- **課題**
後に示す読解文のうち、「本人(犬)は食べていないとしきりに言っているぞ。」から「少なめにご飯入れに入れてやるとペロリと平らげ、満足そうに小屋に戻った。」までの部分を、両端の語句も含めて一字一句そのまま書き写してください。
___ 読解文
三次元漂流記 2005
キョンの水 [2月のモデル;自然の芸術]
洗面器に入れたキョンの水が毎朝凍り付く。
厚い時は1センチ近くもある。
散歩から帰って来たキョンは、
体当たりをするような勢いでつつき、割って水を飲む。
イライラして、邪魔な破片をバリバリと食い散らしていることもある。
これは、その氷を葉牡丹の鉢に乗せたところ。

溶けたら水になるから。
.....今日はこれだけしか水を貰えないの???



□■■ Feb. 29th

キョンが、こちらを見て何かを訴えている。
干してあった布団は小屋に戻してあるし、夕飯は貰っている筈だ。
屈み込んで訊いて見ると、手を舐めてご飯の催促。
しかし、何度確認しても既に食べさせたとの返事。
おかしいな。
本人(犬)は食べていないとしきりに言っているぞ。
はっ、もしかして.....
「昼ご飯は?」
「あ、忘れてたかも」
寒い間は食欲旺盛なので、昼におやつをあげる代わりに、
1日2食から3食に切り替えたのだった。
今は満腹の筈なのに、1食分少ないと訴えているのだ。
少なめにご飯入れに入れてやるとペロリと平らげ、満足そうに小屋に戻った。
おまえは、我々よりもずっと記憶力がいいな。


□■■ Feb. 22nd

カタログ雑誌に、こんなものが載っていた。
「ヒツジさん.....」とつぶやきながら、
「子羊1頭分を丸まま使いました」
なるほど、子羊の形を残しているワケだ。
勿論、ウールではなく、ファーであり、スキンである。
これで癒されろってか?
ほぉ。
生皮を剥がれた、或いはステーキになった子羊を思い浮かべながらね。
ま、毛皮を見て「かわい〜!」なんて言ってる女には、普通か。
情ないのは、そんな女に貢ぐアホ男よ。


□■■ Feb. 20th

裁判員制度って何やねん?!
どこのアホが思いついたのか知らんが、法廷までベスト10番組にするつもり?
誰か止める奴はおらんのか?

アメリカへの無知な憧れが日本を急速にアメリカと化させたと嘆く勿れ。
半端な日本のこと、建前社会は健在である!
生き物を殺す場所を「動物愛護」センター、
資源のリサイクルを規制する「リサイクル法」、
動物愛護を封じるための「動物愛護法」、
.....etc, etc.
さぁ、自信を持って!
______
___ データ内容
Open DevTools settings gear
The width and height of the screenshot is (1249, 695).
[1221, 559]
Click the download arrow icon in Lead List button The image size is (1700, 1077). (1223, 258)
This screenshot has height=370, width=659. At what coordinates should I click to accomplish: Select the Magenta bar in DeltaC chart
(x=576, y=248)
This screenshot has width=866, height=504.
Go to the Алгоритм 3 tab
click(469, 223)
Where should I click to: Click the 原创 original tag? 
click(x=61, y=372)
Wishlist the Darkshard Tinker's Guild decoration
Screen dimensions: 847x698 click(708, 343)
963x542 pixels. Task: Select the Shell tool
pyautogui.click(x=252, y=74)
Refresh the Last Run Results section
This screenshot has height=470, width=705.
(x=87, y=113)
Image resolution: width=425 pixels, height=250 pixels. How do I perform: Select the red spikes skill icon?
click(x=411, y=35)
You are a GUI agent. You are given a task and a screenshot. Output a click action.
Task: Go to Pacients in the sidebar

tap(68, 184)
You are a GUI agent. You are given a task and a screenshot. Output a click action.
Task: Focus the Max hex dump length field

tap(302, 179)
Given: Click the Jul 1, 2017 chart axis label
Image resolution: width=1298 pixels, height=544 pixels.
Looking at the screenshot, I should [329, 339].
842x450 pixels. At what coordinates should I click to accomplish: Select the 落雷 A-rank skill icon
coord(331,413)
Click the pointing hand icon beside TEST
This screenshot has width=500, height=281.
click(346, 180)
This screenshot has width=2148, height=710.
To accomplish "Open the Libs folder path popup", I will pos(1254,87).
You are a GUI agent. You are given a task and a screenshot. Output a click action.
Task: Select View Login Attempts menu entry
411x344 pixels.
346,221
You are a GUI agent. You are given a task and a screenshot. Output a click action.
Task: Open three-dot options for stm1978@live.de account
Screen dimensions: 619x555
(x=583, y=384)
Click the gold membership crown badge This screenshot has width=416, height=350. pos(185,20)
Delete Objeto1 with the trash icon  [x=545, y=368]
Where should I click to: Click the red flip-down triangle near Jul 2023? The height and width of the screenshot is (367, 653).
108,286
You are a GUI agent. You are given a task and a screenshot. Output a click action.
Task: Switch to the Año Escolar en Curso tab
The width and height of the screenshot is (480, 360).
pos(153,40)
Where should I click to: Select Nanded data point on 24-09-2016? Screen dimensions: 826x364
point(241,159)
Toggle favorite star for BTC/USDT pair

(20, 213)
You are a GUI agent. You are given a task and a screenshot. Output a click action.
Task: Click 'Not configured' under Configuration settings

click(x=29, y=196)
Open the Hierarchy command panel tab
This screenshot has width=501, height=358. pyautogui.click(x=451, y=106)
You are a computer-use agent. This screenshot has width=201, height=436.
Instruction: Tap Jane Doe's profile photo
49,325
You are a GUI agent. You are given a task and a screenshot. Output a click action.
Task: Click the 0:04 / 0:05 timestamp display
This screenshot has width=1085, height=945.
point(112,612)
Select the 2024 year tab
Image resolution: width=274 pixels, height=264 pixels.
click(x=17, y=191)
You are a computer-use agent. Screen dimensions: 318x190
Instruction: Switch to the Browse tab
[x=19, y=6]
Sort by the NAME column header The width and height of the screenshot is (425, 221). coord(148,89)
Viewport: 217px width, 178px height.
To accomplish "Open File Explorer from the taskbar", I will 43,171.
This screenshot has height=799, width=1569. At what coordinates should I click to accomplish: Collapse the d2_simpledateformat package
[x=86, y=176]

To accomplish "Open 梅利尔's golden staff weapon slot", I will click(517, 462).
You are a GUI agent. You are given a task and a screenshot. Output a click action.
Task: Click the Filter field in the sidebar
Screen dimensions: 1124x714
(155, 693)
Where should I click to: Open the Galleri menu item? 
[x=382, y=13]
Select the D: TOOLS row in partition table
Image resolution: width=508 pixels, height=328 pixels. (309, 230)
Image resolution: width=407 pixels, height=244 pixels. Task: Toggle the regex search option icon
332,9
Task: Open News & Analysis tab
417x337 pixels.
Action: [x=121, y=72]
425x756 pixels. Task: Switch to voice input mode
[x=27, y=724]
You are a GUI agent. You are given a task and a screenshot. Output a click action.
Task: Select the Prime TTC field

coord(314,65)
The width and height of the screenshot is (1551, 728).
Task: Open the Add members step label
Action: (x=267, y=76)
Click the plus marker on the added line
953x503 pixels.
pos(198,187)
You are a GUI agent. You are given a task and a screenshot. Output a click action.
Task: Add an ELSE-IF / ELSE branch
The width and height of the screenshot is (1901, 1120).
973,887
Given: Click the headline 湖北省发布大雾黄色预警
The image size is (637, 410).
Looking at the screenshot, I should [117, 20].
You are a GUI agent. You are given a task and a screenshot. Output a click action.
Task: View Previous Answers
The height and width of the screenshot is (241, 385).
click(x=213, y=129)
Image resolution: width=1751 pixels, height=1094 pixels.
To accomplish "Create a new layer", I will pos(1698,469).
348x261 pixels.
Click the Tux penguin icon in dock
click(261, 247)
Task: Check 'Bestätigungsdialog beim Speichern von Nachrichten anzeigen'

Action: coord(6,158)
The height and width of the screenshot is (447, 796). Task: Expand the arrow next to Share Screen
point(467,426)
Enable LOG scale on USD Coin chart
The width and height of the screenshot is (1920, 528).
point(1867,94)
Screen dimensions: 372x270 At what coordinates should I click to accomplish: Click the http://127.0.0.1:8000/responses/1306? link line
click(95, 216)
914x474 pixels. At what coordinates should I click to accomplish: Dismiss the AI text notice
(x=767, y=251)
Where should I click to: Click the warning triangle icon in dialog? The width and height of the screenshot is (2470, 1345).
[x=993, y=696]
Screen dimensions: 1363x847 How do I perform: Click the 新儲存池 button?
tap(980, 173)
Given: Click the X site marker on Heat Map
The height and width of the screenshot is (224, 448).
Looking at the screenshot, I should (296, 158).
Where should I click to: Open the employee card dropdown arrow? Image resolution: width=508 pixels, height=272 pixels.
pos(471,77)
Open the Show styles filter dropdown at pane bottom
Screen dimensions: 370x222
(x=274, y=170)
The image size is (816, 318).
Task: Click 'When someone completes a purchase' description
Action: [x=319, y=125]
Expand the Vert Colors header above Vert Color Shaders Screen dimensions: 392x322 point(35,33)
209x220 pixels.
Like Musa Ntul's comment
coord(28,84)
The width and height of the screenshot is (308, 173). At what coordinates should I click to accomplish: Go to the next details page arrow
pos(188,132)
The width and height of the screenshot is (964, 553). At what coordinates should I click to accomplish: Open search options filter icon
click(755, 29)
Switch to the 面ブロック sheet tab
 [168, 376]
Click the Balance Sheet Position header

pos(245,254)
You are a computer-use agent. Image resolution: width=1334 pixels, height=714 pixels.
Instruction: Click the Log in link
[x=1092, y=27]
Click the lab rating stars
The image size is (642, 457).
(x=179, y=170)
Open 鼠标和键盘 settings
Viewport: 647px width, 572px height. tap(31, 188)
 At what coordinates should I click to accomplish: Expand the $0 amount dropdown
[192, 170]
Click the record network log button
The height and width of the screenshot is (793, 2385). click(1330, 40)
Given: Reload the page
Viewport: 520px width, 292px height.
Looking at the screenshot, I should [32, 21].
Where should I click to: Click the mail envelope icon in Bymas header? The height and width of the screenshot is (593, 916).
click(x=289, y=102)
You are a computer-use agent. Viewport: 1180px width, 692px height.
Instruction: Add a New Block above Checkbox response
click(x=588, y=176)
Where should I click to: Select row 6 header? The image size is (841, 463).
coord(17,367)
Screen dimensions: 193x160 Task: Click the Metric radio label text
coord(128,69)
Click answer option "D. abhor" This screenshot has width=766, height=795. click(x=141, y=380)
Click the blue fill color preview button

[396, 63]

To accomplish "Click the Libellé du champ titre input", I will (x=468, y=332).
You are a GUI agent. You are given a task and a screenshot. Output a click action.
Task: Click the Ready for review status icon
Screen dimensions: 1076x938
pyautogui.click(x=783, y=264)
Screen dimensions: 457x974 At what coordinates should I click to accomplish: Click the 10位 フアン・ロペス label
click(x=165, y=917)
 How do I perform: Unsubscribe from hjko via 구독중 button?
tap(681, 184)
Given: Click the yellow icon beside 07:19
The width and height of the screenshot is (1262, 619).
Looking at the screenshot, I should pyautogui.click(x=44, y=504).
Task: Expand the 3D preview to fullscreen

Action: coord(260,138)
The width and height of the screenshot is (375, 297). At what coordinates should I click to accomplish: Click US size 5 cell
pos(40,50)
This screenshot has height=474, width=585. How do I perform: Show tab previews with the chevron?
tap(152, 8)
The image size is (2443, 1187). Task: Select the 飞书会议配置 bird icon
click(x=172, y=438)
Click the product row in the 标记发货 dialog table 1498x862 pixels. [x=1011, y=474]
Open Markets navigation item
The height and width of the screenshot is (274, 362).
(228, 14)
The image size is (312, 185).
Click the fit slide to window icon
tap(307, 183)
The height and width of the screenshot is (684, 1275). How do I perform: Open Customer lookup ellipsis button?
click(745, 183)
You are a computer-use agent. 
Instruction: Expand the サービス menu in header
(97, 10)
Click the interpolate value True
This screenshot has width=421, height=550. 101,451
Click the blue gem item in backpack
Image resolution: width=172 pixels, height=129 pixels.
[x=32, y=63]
______
- **記述回答**
本人(犬)は食べていないとしきりに言っているぞ。
はっ、もしかして.....
「昼ご飯は?」
「あ、忘れてたかも」
寒い間は食欲旺盛なので、昼におやつをあげる代わりに、
1日2食から3食に切り替えたのだった。
今は満腹の筈なのに、1食分少ないと訴えているのだ。
少なめにご飯入れに入れてやるとペロリと平らげ、満足そうに小屋に戻った。